# EXTRACTED RECORDS
* * *
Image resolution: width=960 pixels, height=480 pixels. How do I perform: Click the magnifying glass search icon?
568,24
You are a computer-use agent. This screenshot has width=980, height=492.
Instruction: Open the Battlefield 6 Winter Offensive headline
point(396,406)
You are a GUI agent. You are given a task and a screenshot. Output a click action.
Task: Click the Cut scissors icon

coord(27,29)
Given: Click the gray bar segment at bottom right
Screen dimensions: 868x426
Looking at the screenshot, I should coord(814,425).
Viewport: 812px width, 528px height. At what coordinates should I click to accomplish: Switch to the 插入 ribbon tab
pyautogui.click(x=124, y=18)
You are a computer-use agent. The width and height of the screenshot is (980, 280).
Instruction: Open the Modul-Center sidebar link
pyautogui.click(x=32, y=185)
* * *
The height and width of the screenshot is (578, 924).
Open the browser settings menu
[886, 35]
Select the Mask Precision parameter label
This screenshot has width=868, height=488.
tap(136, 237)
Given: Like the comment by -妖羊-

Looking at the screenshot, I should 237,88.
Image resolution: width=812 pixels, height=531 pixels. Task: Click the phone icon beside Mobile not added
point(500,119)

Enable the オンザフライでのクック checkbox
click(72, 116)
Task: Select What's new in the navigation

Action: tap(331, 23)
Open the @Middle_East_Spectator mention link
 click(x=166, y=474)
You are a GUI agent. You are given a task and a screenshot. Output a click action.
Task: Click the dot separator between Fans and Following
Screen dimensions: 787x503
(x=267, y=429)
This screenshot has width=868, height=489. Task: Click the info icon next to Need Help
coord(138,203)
* * *
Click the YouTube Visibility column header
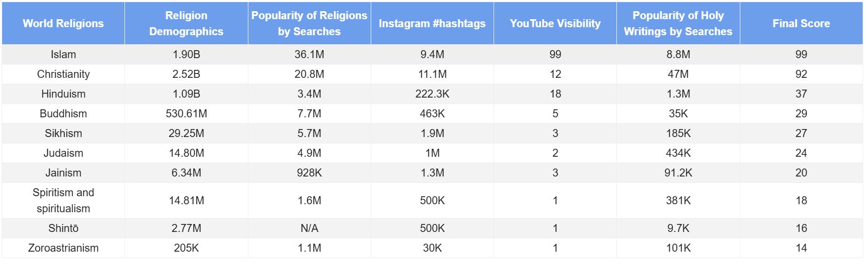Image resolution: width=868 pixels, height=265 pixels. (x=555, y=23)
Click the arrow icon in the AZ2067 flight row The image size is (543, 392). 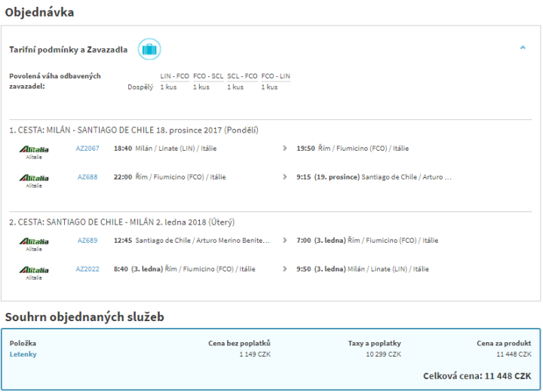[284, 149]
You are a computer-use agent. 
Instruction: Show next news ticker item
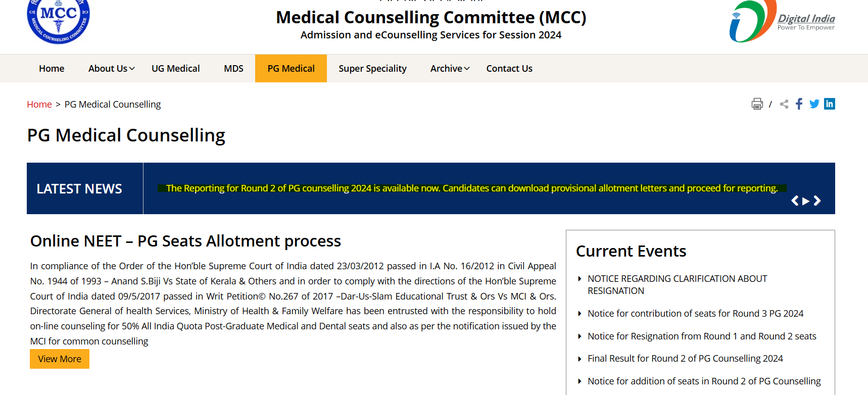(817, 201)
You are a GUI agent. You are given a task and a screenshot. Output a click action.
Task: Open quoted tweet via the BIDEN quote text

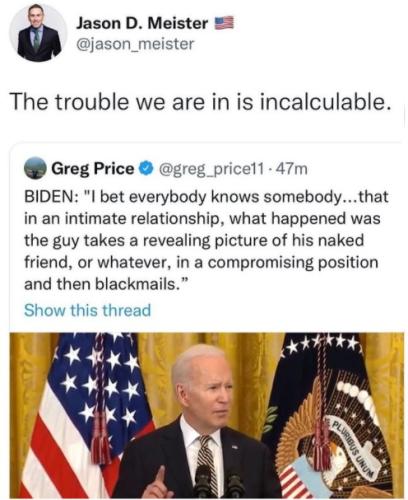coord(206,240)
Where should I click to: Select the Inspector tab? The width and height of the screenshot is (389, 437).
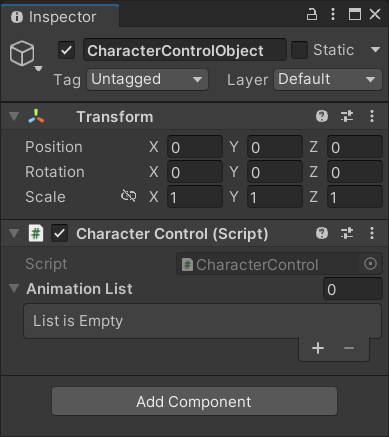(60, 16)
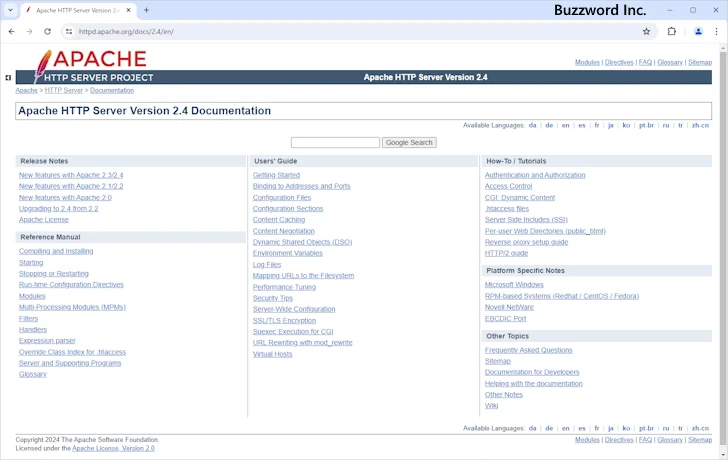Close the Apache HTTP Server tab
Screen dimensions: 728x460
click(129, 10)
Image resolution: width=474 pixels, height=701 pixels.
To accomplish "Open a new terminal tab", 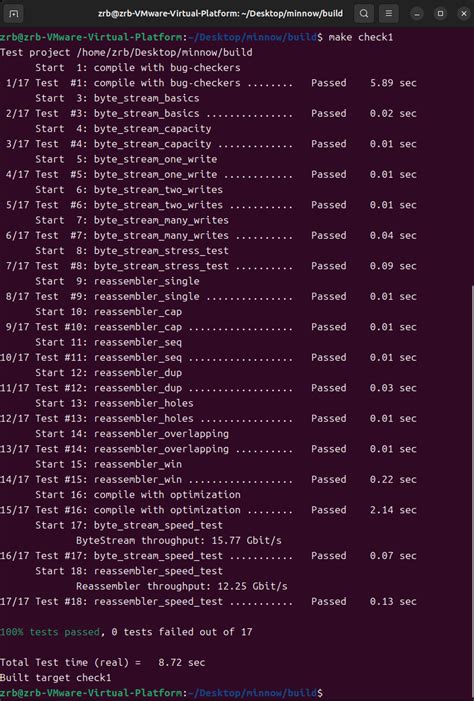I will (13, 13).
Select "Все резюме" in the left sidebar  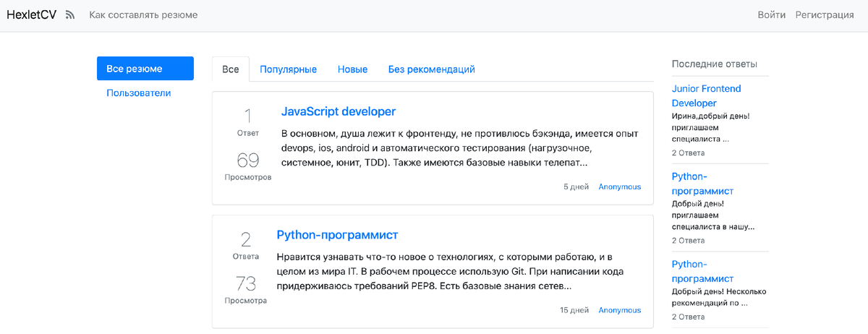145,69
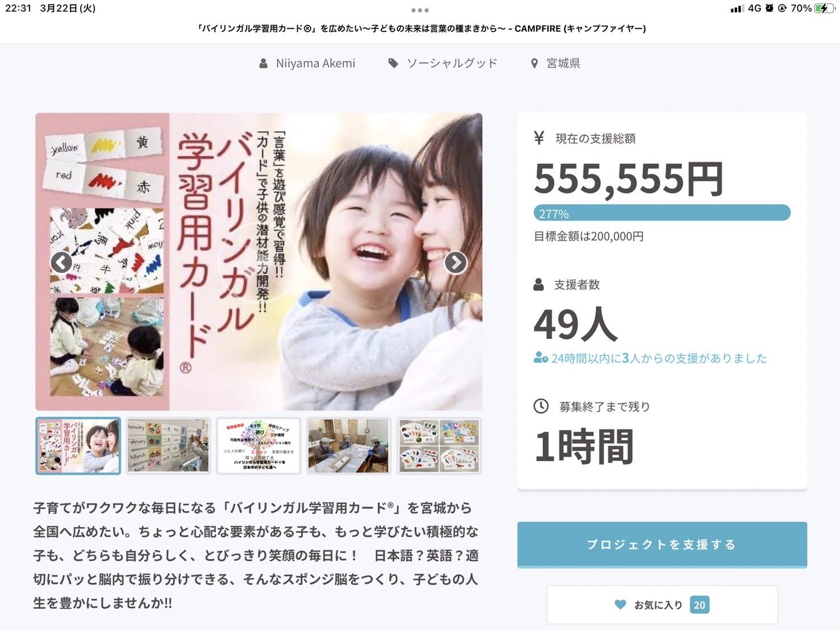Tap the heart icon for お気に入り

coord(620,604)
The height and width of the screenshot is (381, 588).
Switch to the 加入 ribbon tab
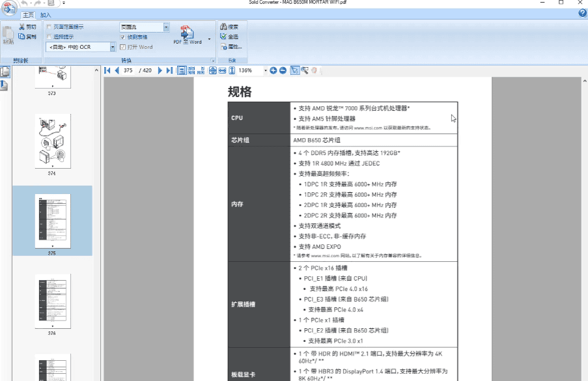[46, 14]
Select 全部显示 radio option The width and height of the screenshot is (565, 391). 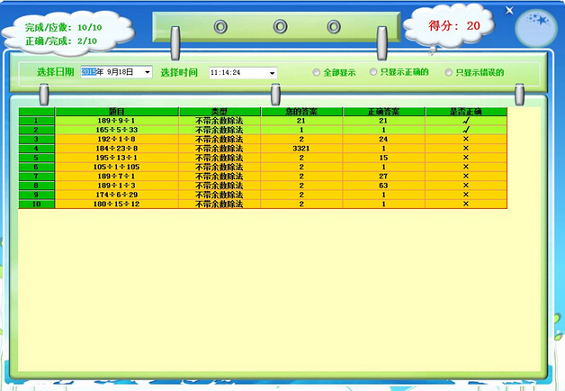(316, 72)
* * *
# WHAT TO PRODUCE
The lines in the entries above that carry the word "computer" must be copied.

# RESPONSE BOX
You are a computer-use agent. This screenshot has width=980, height=492.
You are a computer-use agent. The width and height of the screenshot is (980, 280).
You are a computer-use agent. 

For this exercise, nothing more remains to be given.